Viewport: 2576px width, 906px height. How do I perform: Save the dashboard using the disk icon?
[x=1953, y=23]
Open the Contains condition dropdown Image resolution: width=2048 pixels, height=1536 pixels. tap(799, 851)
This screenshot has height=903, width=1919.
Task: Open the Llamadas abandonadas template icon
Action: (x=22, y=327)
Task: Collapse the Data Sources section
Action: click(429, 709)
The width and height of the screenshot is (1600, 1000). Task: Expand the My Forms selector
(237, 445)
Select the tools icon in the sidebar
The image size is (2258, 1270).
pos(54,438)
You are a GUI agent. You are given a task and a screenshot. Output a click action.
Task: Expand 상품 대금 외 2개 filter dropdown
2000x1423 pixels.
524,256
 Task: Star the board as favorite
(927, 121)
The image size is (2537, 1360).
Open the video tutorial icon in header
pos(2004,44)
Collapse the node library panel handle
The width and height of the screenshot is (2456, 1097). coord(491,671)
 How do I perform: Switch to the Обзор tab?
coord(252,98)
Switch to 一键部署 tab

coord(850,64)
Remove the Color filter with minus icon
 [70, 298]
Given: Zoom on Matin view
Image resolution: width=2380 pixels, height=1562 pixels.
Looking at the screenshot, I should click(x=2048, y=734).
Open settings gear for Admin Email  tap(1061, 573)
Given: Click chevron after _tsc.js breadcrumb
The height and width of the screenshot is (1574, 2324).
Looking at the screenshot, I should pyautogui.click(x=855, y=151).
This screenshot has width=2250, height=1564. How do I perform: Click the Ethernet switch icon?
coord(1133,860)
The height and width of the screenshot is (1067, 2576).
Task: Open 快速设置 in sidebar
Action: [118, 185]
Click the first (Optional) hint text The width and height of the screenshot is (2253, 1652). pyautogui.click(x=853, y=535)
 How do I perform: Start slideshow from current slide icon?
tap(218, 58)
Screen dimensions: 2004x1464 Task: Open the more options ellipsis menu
- - - - - - -
Extract, verbatim, the lines from the one containing "Open the video tutorial icon in header" through the last line of the listing above.

= Solved problem =
Open the video tutorial icon in header
pos(2004,44)
Collapse the node library panel handle
The width and height of the screenshot is (2456, 1097). coord(491,671)
 How do I perform: Switch to the Обзор tab?
coord(252,98)
Switch to 一键部署 tab

coord(850,64)
Remove the Color filter with minus icon
 [70, 298]
Given: Zoom on Matin view
Image resolution: width=2380 pixels, height=1562 pixels.
Looking at the screenshot, I should click(x=2048, y=734).
Open settings gear for Admin Email  tap(1061, 573)
Given: Click chevron after _tsc.js breadcrumb
The height and width of the screenshot is (1574, 2324).
Looking at the screenshot, I should pyautogui.click(x=855, y=151).
This screenshot has width=2250, height=1564. How do I perform: Click the Ethernet switch icon?
coord(1133,860)
The height and width of the screenshot is (1067, 2576).
Task: Open 快速设置 in sidebar
Action: [118, 185]
Click the first (Optional) hint text The width and height of the screenshot is (2253, 1652). pyautogui.click(x=853, y=535)
 How do I perform: Start slideshow from current slide icon?
tap(218, 58)
Screen dimensions: 2004x1464 Task: Open the more options ellipsis menu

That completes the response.